課題 1:
以下の平塚競輪レポートから、「中団を確保した吉田裕全は河端」を含む語句で始まり「で、とりあえず良かったです」」で終わる箇所を一字一句変えずに出力せよ。
課題 2:
以下の平塚競輪レポートについて、最後に示された文の後に続く内容を書け。

本文:
**********

『平塚競輪開設65周年記念(GIII)レポート』 初日編

配信日:5月3日
 平塚競輪開設65周年記念「湘南ダービー(G3)」が、5月3日に開幕した。季節外れの暑さの中、トップ選手たちが白熱したレースを繰り広げた。メーンの特選は村上義弘、新田祐大に脇本雄太が勝ち名乗り。2日目は優秀戦をメーンに、二次予選6個レースで準決勝への勝ち上がりを争う。
 2日目も平塚競輪場ではイベントが盛りだくさん。早朝予想会「ウキウキモーニング」(9:55~10:15、大テント下特設ステージ)や、「仮面ライダードライブ&鎧武」ヒーローショー(10:00~、9R終了後、ログステージにて)などのイベントを予定しています。4日の2日目も「湘南ダービー(G3)」をぜひ本場でお楽しみください。
<1R>
 オープニングレースは、いきなり2人が落車のアクシデント。レースは矢口大樹が椎木尾拓哉を押さえて打鐘で主導権を握る。城幸弘は、矢口ラインを追って車間の空いた4番手に収まると、2コーナーから踏み上げ前団をまくり切った。
 「矢口君がいったらすぐカマして行くって作戦でした。緩めると思ってたけど、そのまま行っちゃいましたね。椎木尾君も内から復活してきたんで、避けて、まくって。(仕上がりは)大丈夫そう。踏んだ感触も悪くないし、風も感じませんでした」
 岡村潤は城をけん制するも止められず。直線入り口で矢口を交わして2着に入線。
 「止められるなら、止めたかったけど、技術不足で引っ掛けられなかった。でも、矢口が強かったですね。点数以上の脚はある。今日は矢口のおかげだし、ライン全員で勝ち上がれたので良かった」

<2R>
河端朋之選手
河端朋之選手
 後ろ攻めの大谷靖茂が河端朋之(写真)にフタをすると、打鐘で踏み上げ先行策。最終ホーム7番手に置かれた河端だったが、1センターから仕掛けると、前団をひとまくり。2着にも原誠宏が続き、中四国で連独占となった。
 「(大谷ラインが)2車だから、切って(いかせようと)と思ってたけど。ああなったら、まくりになるかなと。あとは、タイミングだけでしたね。(感触は)もうちょっといけるかなって思ってたんで、そこまで出は良くなかったですね。明日は踏み出しだけしっかりできるように調整します」
 中団を確保した吉田裕全は河端に合わせて出るも、力負けして3着。何とか二次予選進出を決めた。
 「途中車間を空けていたけど、あれで行かれちゃったら…。力負けしましたね。でも、今回は調子を維持できている。梅山(英樹)さんと上がれたし、年末の岸和田と一緒で大人数に見られてると強いですね(笑)」

<3R>
 吉川誠が打鐘で前に出ると、その上を猪俣康一が強引に叩いてレースを掌握する。猪俣はケレン味なく駆けると、最後は三浦稔希が好展開を物にした。
 「猪俣君のおかげです。早め、早めっていう気持ちの良い、気持ちのこもったレースをしてくれましたね。すごいスピードで(後ろから)来る気配がなかった。ラインで決めれれば良かったけど…。でも、今年初勝利なんで、とりあえず良かったです」

**********

記録データ:

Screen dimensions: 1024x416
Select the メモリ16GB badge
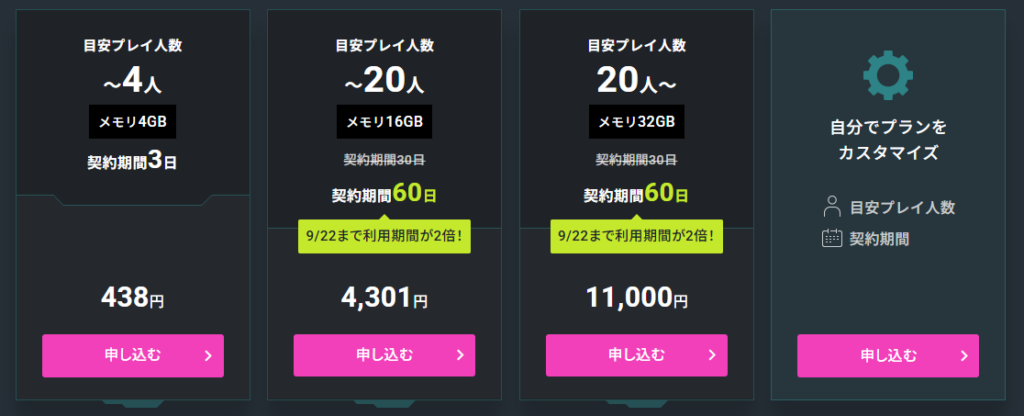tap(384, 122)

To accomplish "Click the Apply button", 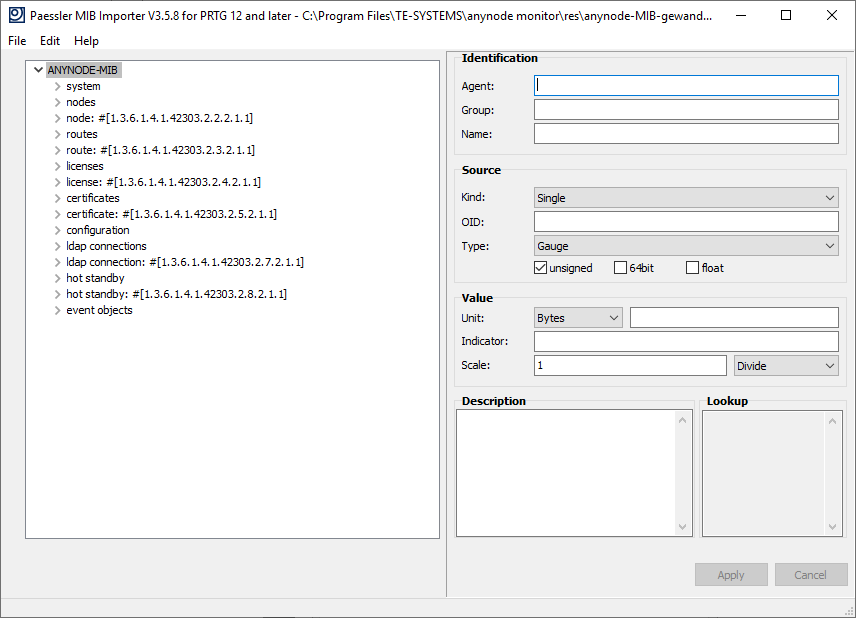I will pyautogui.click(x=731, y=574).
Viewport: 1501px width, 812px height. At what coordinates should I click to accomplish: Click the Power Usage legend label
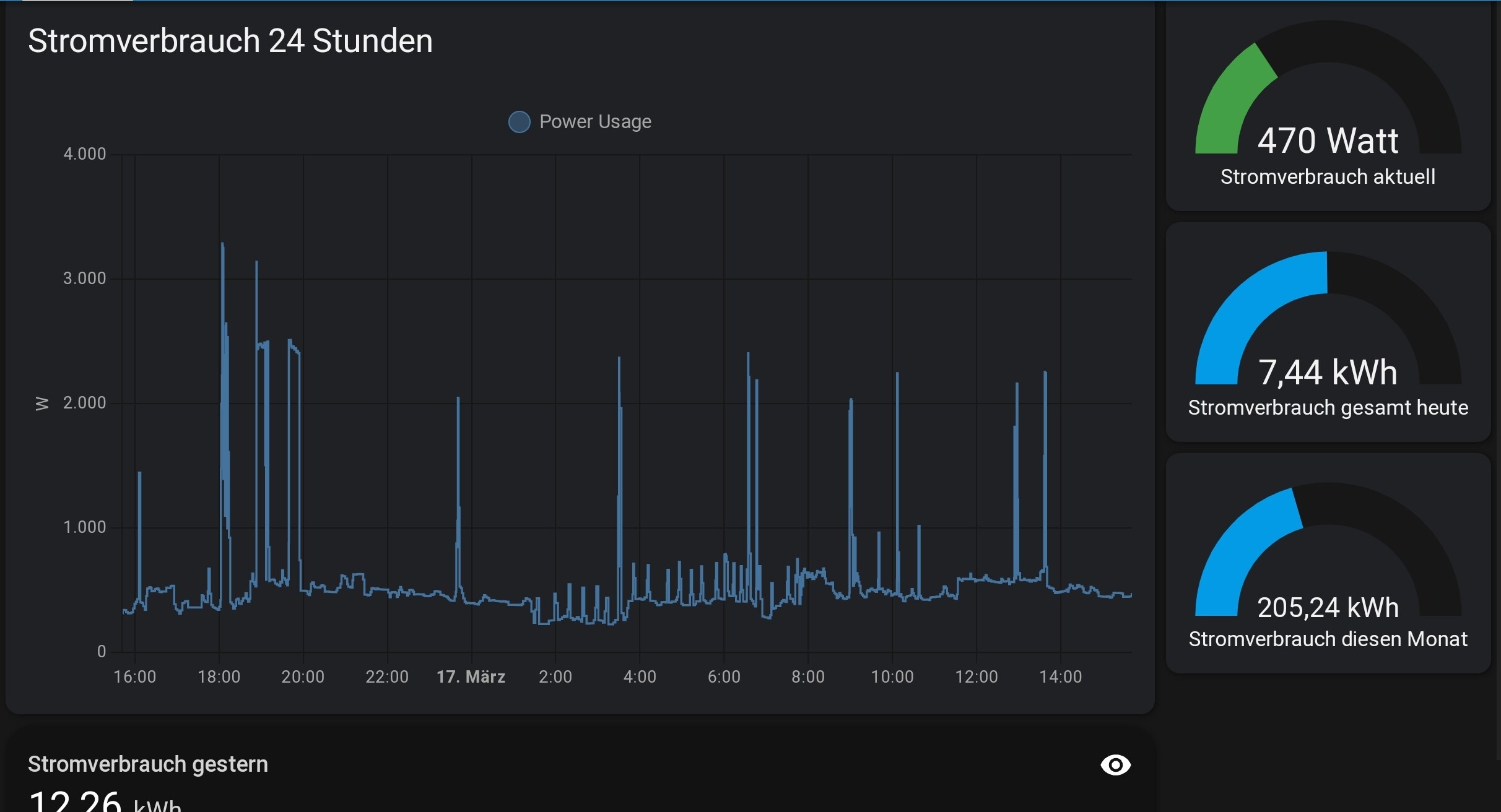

**********

期待される出力 1:
中団を確保した吉田裕全は河端に合わせて出るも、力負けして3着。何とか二次予選進出を決めた。
 「途中車間を空けていたけど、あれで行かれちゃったら…。力負けしましたね。でも、今回は調子を維持できている。梅山(英樹)さんと上がれたし、年末の岸和田と一緒で大人数に見られてると強いですね(笑)」

<3R>
 吉川誠が打鐘で前に出ると、その上を猪俣康一が強引に叩いてレースを掌握する。猪俣はケレン味なく駆けると、最後は三浦稔希が好展開を物にした。
 「猪俣君のおかげです。早め、早めっていう気持ちの良い、気持ちのこもったレースをしてくれましたね。すごいスピードで(後ろから)来る気配がなかった。ラインで決めれれば良かったけど…。でも、今年初勝利なんで、とりあえず良かったです」

期待される出力 2:
 猪俣康一が2着に粘り、中部でワンツー決着となった。
 「きつかった。吉川君も緩んでなかったんで、無理矢理いきました。吉川さんも一回踏んで脚を使っているので、叩いちゃえばって思ってましたね。(踏んだ感触は)もうちょいです」

<4R>
竹田和幸選手
竹田和幸選手
 永井清史が後方から上昇すると、先頭の飯山泰行を押さえてハナに立つ。飯山は引かずに番手で併走。永井はペースで駆けると、最終ホーム前からギアをトップに入れる。番手の竹田和幸(写真)は踏み出しで一瞬口が空くも立て直し、最後は直線で差し切った。
 「正直、はじめの踏み出しで離れていくんだなって思ってました。内で粘られはしたんですけど、併走ってだけだったんで。(状態は)正直良くないですね。6、7割ってところ。ハコ回っても1着を取れる感じがしなかったので、1着で嬉しいです」
 飯山泰行は結局4番手まで車を下げて、2センターから踏み上げるも2着まで。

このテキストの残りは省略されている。